Pesce—very much someone whose career evolved with advancing technology—was one of the very pioneers inventing early technology—most famous for his virtual reality markup language (VRML). But he continues to be a kid in a candy store by exploring how technology is altering children's toys, spatial awareness, and our own ideas on community and culture. Most recently he did a deep dive into the components of augmented reality to explain how the proverbial game is changing.

In Pesce, we see what it's like to have the cultural clout, but technological empowerment in exploring the future—a more pragmatic version of Jason Silva's Wonderjunkie, while Rushkoff takes that wonder and grounds it in the reality of our current financially extractive economy, pointing out all the ways that automated algorithms are enabling the wealth gap and oppression that keeps progress from moving forward for everyone and not just the one percent.

If you still don't believe me about Pesce, just take a look at his original web site.

As the younger Gen X'ers struggle with the prospects of a real dystopia—we all loved to read about cyberpunk dystopia, but nobody wanted to actually live in one—and come to terms with our place in the creation of that future, we look to our elder Gen X'ers for a course correction. That very self and generational reflection along with hearing out people like Douglas Rushkoff is what influences us today and drives us to explore and re-purpose. It's why conversational software pioneer Ben Brown is toying with legacy protocols for communication. It's where tech/culture synthesis like Sentiers comes from. And as the influence trickles down into younger generations, it spawns empowered thinking for initiatives like Logic Magazine or Cybr Magazine.

And of course, Pesce brings us back to the billion seconds.

We are Internet

I recently backed a Kickstarter for the founding of the Billion Seconds Institute—an initiative by I Am Internet. Reviewing the pitch reminded me of the Long Now Foundation only on a universal scale. Again, we see the emergence of the billion seconds virus to give us a time scale for the evolving future. The Billion Seconds Institute wants to ask the question:

What if we unite to reimagine the internet(s) as sustainable networks of knowledge, solidarity and care?

It describes itself as:

[A] lifelong learning initiative to organise a network of specialists, advisors and communities of practice to reimagine the ways we understand and shape the mental, social and environmental impacts of the digital economy.

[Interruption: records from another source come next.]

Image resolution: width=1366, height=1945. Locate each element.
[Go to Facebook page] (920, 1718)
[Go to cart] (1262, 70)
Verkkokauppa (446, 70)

Our aim is to help you expand and activate holistic ways of thinking for today, tomorrow and the next billion seconds.

I'm reminded of the Timothy Leary quote "Find the others" when I read that, but at the same time "Find the others" was used as an homage by both the Disinformation Company and Team Human. For decades those looking to escape the time-trap of modern capitalism and cultural oppression have had difficulty organizing, and when we finally do and produce a media virus worthy of shifting thought on a topic, it seems that marketing and advertising successfully co-op that message and twist it for commercial revenue, taking what was once the "counterculture," hollowing it out, and reselling it like a mortgage backed security. MTV is a great example of this.

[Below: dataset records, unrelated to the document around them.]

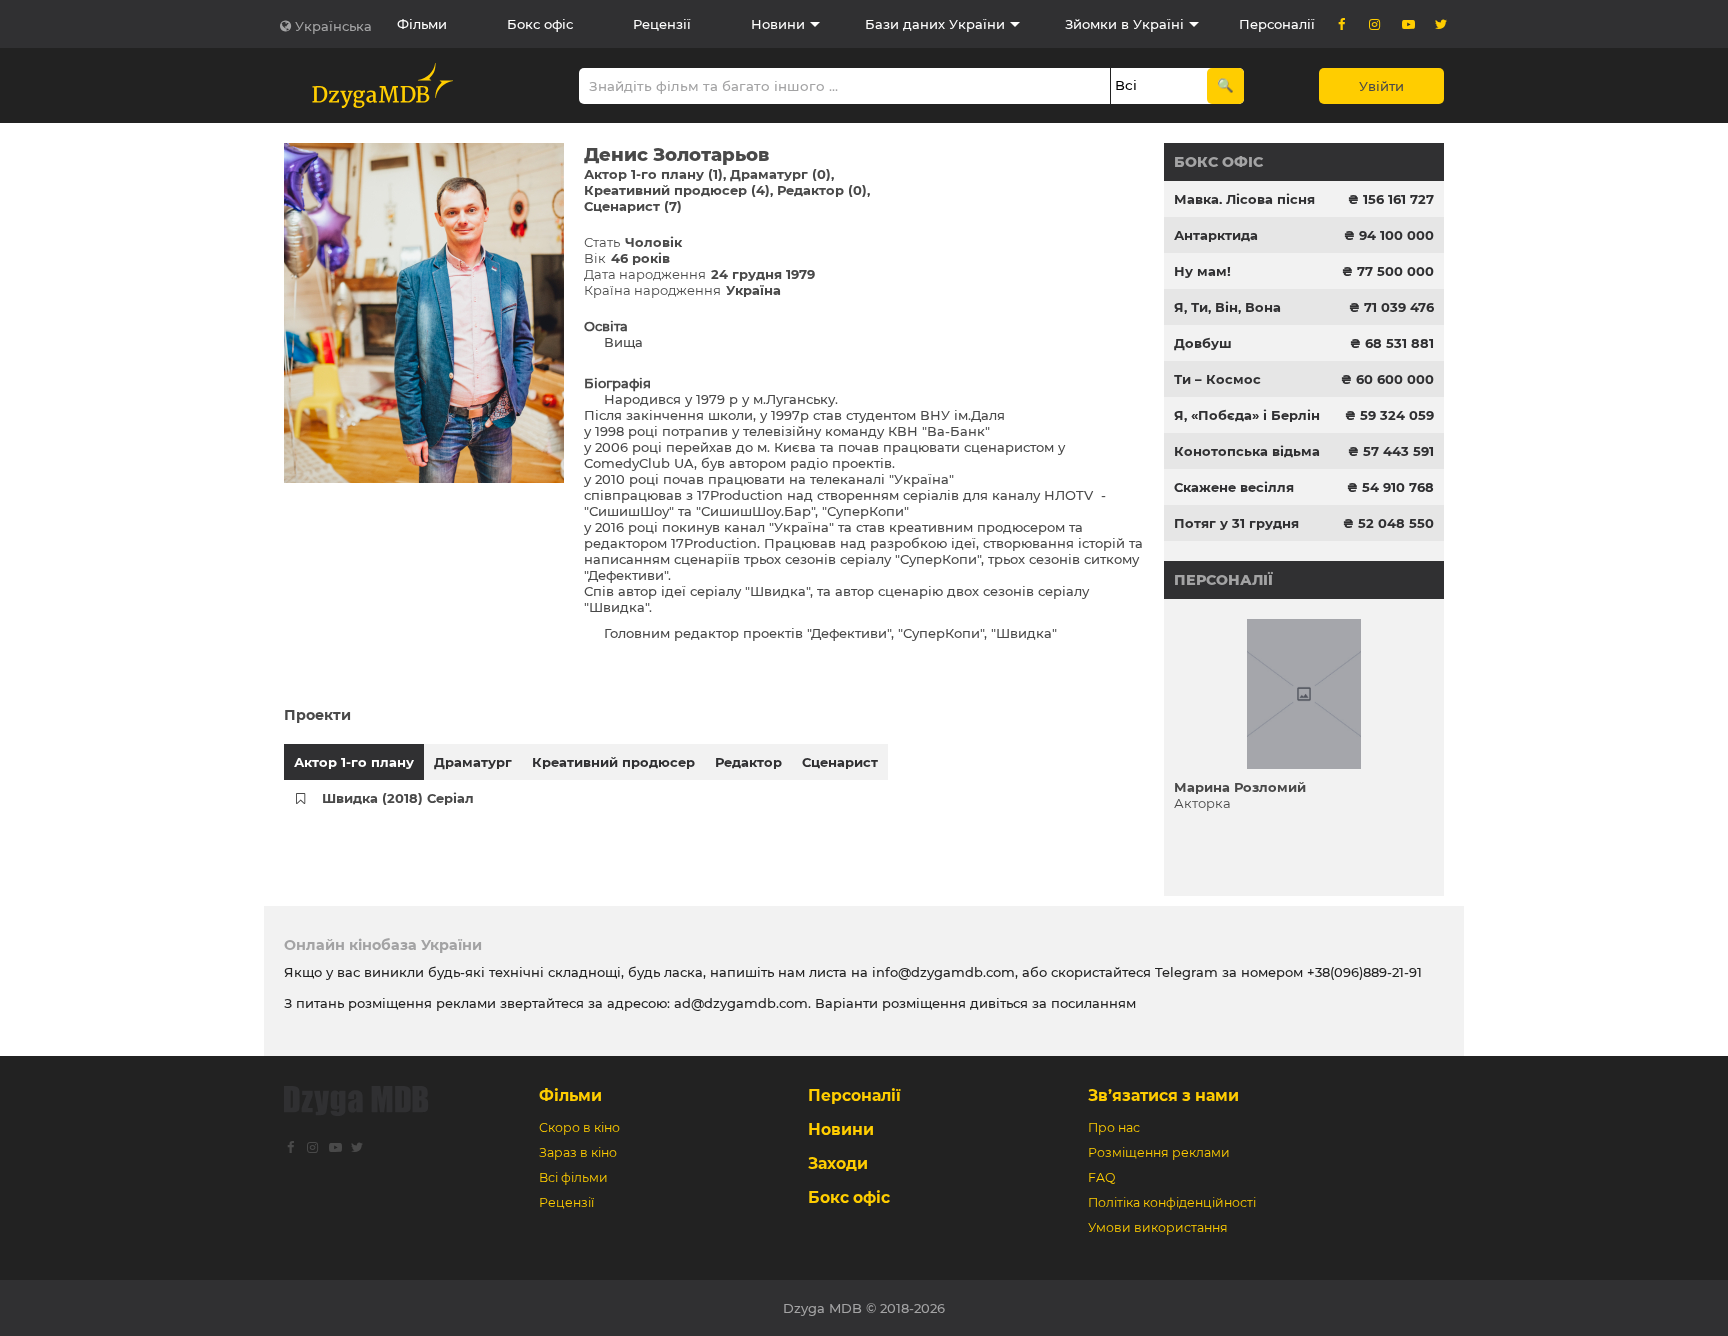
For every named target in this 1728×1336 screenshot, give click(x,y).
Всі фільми (573, 1177)
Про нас (1114, 1127)
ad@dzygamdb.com (741, 1003)
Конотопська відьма (1247, 451)
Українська (333, 26)
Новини (778, 24)
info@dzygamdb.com (941, 972)
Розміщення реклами (1159, 1152)
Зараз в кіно (578, 1152)
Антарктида (1216, 235)
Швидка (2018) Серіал (398, 798)
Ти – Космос (1217, 379)
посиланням (1093, 1003)
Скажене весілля (1234, 487)
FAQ (1101, 1177)
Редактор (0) (822, 190)
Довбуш (1203, 343)
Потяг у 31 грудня (1236, 523)
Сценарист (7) (633, 206)
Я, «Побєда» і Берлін (1247, 415)
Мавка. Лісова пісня (1244, 199)
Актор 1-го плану (354, 762)
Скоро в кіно (579, 1127)
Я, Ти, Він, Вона (1227, 307)
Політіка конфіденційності (1172, 1202)
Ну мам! (1202, 271)
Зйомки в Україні (1124, 24)
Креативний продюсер (613, 762)
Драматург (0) (780, 174)
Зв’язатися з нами (1163, 1095)
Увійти (1381, 86)
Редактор (748, 762)
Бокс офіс (540, 24)
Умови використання (1158, 1227)
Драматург (473, 762)
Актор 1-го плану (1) (653, 174)
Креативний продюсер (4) (677, 190)
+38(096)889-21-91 (1364, 972)
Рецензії (662, 24)
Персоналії (1277, 24)
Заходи (838, 1163)
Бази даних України (935, 24)
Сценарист (840, 762)
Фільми (422, 24)
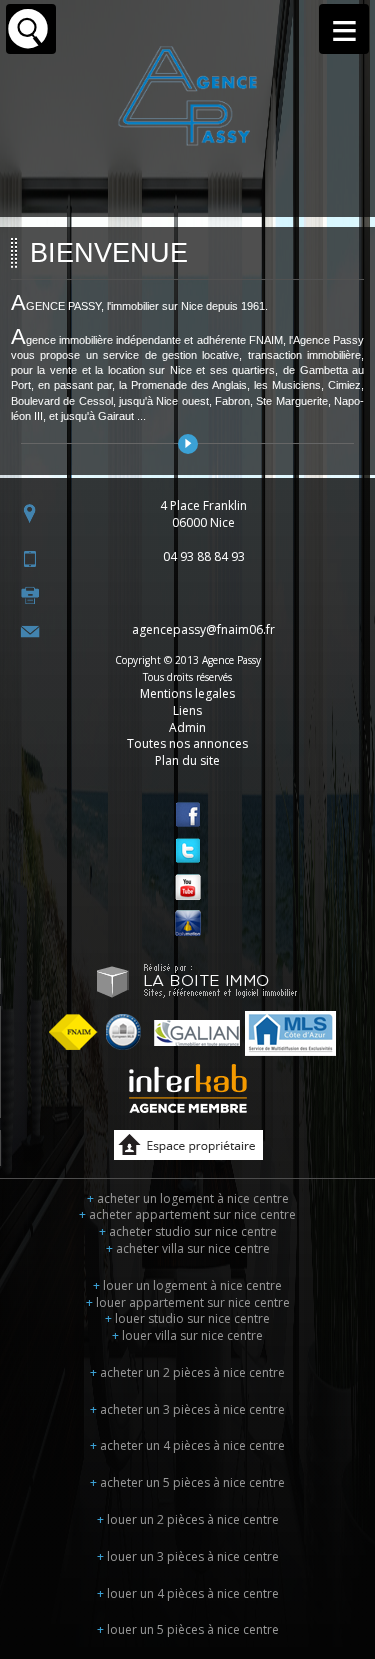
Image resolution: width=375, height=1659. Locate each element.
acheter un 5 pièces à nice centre (187, 1482)
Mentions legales (187, 693)
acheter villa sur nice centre (188, 1248)
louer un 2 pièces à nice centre (188, 1519)
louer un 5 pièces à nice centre (188, 1629)
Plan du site (187, 760)
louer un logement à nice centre (187, 1285)
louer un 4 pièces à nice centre (188, 1593)
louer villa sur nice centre (187, 1335)
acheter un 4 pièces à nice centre (187, 1445)
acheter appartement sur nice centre (187, 1214)
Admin (187, 727)
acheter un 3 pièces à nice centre (187, 1409)
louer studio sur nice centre (187, 1318)
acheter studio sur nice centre (188, 1231)
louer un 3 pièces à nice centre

It's a constant revolution as we battle against our baser instincts of dominance to evolve towards a post-scarcity society and more inclusive culture. Each moment we think the counterculture has won, we find out that only our tools and not our ideals have been assimilated—another abstraction for financial gain.

But maybe this time can be different. Maybe we can learn from our naivete of the early Internet years. With more organizations like the Billion Seconds Institute and more indie technology publications like Logic Magazine, we can continued to influence the answer of the most important question of the next billion seconds:

What can the future look like and who do we allow to shape it?